## [Actions to take]
- A) Answer these from the piece on relaxation and yoga on horseback:
(i) Which two oil blends did the horses seem to respond to most?
(ii) According to the piece, what do horses do to let their foals know they are safe?
(iii) What memory overcame the writer while riding?
- B) Carry the piece on relaxation and yoga on horseback forward past its final sentence.

## [Page excerpt]
____________
Relaxation and yoga…on horseback. By Denise Leicester
I recently returned from a weekend of ‘de-stressage’: relaxation and yoga on horseback. I was looking forward to the experience but had no idea it would have such a transformative effect.
I started my connection by stroking and brushing the horses (I sensed a real response to my oil blends, particularly the sandalwood and jasmine). I then mounted my horse and, with no reins or stirrups, began the yoga element: horse-based breathing, focusing on deep long exhalations with the intention as I breathed out to relax and flow. Horses use out breaths to convey intention and healing; they breathe over their foals to let them know they are safe. I felt my lymphatic system stimulated and began to notice a warmth spreading throughout me.
It was at this point that I was overcome with the memory of a car accident; I froze and my horse followed suit. I was guided to breathe more deeply and move into a forward bend – something released as I did, and my horse started to walk. I progressed through the yogic postures at various paces: walk, trot and even canter. Having arrived feeling exhausted after a particularly busy week, I emerged two days later feeling empowered, joyful, transformed and more deeply connected to my inner abundance than I could have imagined.
____________
## [Raw data]

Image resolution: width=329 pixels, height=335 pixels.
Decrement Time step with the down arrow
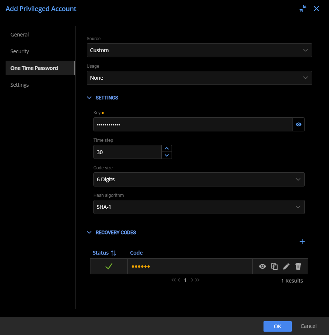click(167, 156)
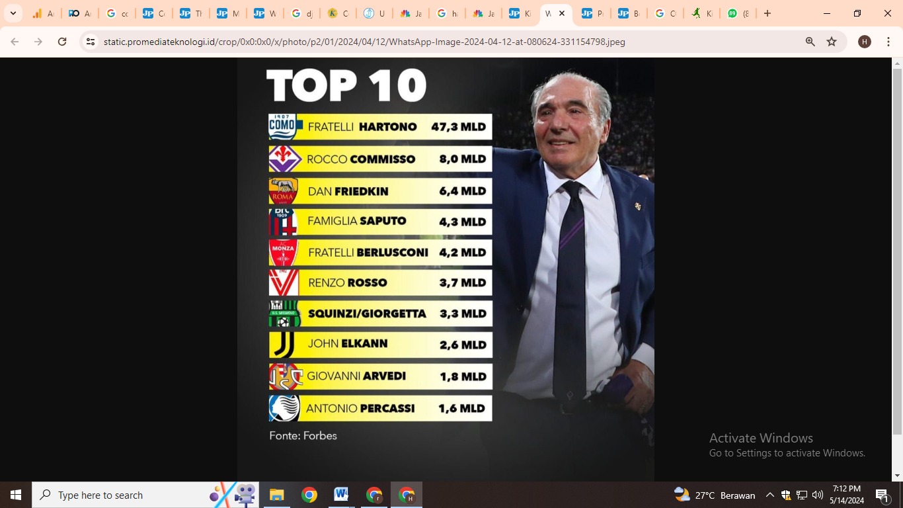Open the zoom magnifier in address bar

pyautogui.click(x=810, y=42)
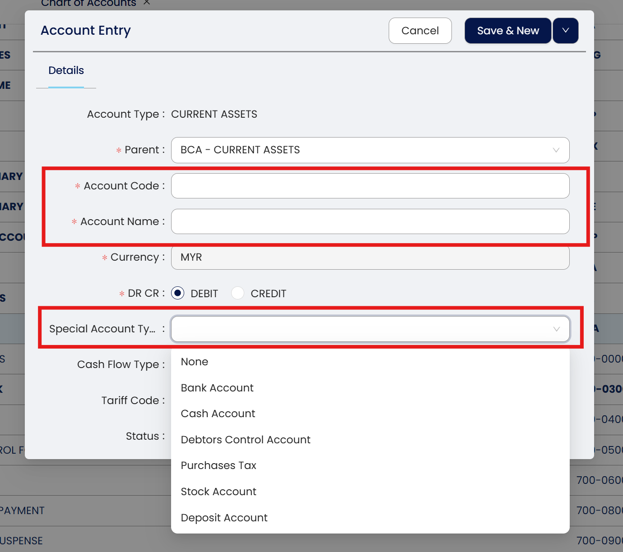Click the Currency field showing MYR
The width and height of the screenshot is (623, 552).
[x=370, y=258]
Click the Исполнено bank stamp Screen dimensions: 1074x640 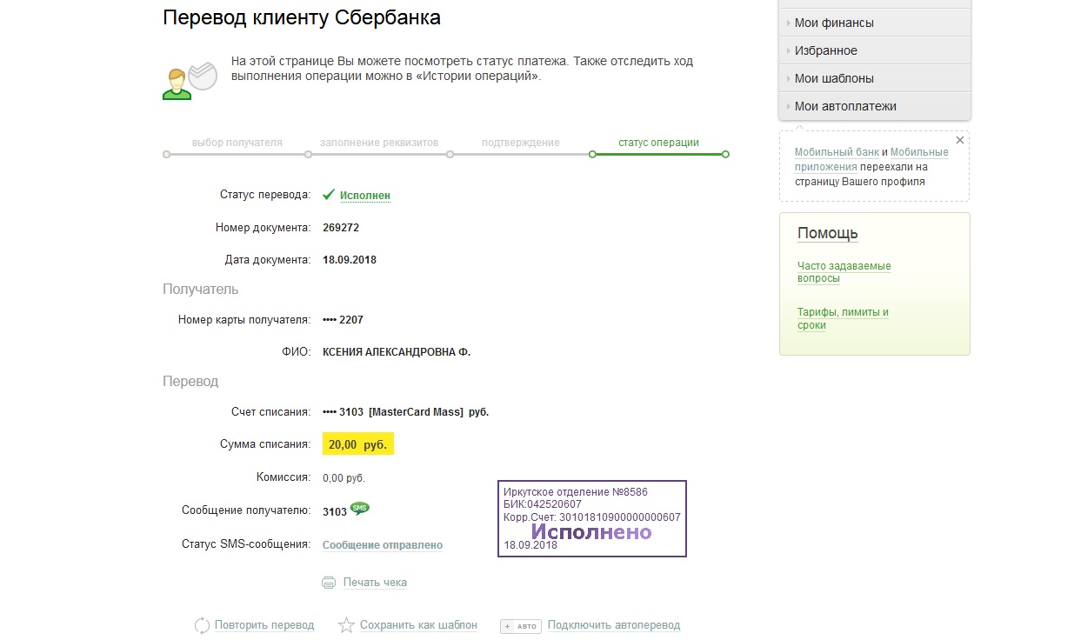click(592, 519)
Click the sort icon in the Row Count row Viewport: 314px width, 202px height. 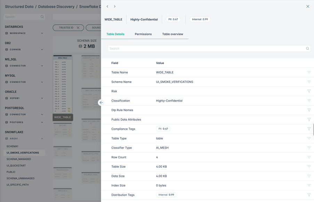pos(309,157)

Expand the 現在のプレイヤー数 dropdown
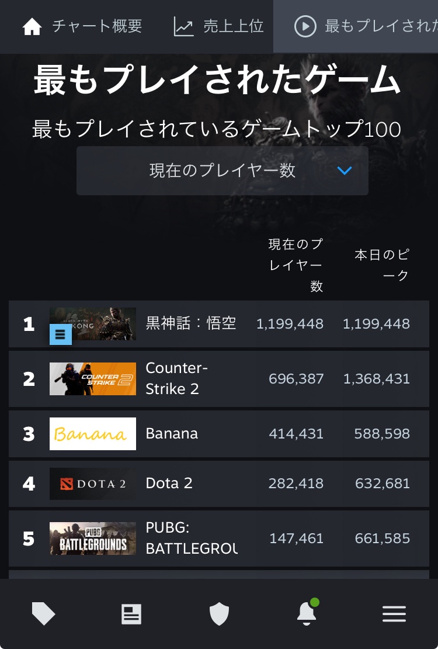222,171
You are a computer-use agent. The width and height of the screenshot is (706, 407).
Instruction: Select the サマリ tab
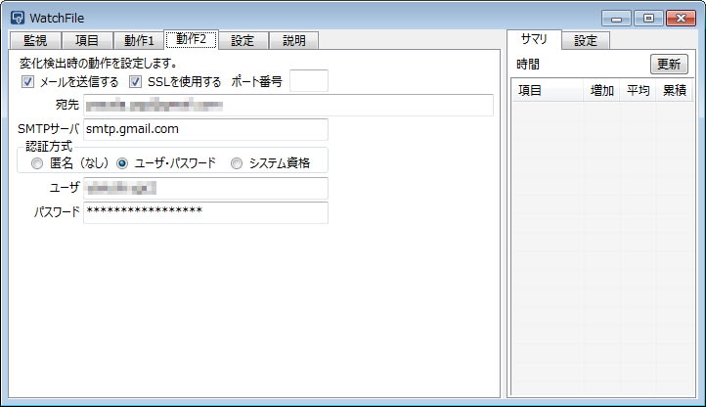pyautogui.click(x=534, y=40)
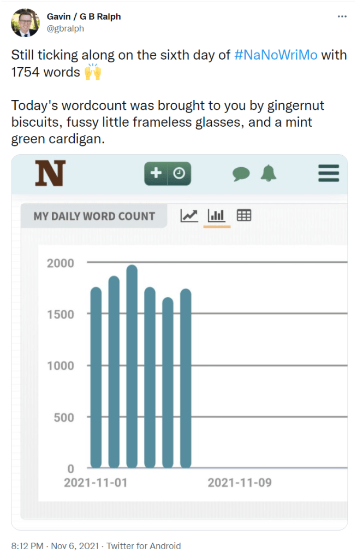357x559 pixels.
Task: Expand the NaNoWriMo hamburger menu
Action: [x=328, y=173]
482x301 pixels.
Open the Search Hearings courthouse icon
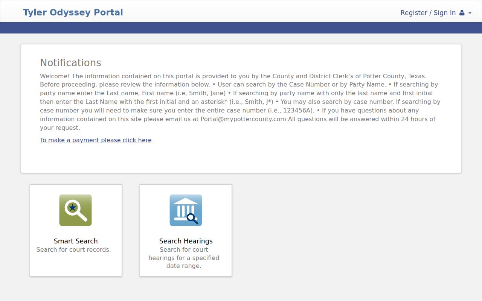coord(186,210)
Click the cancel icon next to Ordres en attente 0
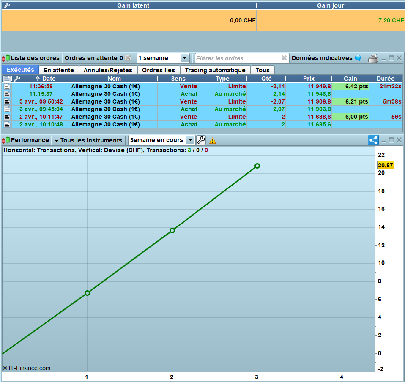This screenshot has width=405, height=382. coord(128,58)
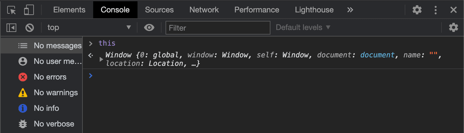Toggle the device toolbar icon

point(29,10)
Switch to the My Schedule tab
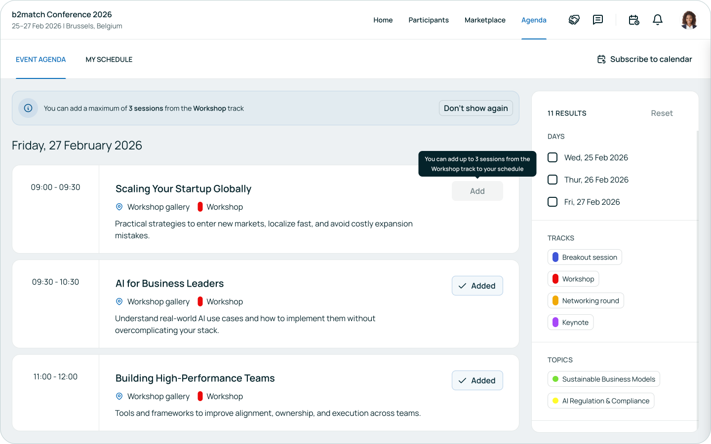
____________
## [Task results]
- A)
(i) Sandalwood and jasmine.
(ii) They breathe over their foals.
(iii) The memory of a car accident.

- B)
Horses are extraordinary, intelligent creatures that can ‘read’ human emotion; extremely empathic, they help with recovery and fostering change. They also communicate through intention and this is a powerful tool in horse healing and yoga. The use of horses in therapy can be documented thousands of years – Hippocrates referred to it as ‘hippotherapy’ (‘hippos’ in Greek meaning horse), and there has been an increase in physical (physio) and psychological equine therapy in recent decades. We know from neuroscience that a human’s and a horse’s limbic (emotional) brains have incredible similarities; in mirroring our emotions, they teach us to recognise our feelings, connect more deeply within and tap into source.
We so often put the intent on inhalation – filling the lungs with big fresh breaths – but it’s good to take the lead from the horse and remember that an exhalation that’s longer than the inhalation relaxes the body (nervous system) and therefore the mind. To echo and align yourself with ‘the horse breath’, use your preferred essential oil as you inhale, then meditate on peace and joy during deep long exhalations. While the process is enhanced breathing alongside an animal (a companion like a cat or dog), you could also focus on your heartbeat, inhaling for 3 beats and exhaling for 6 beats (whatever you feel comfortable with). It works…reap the relaxation rewards.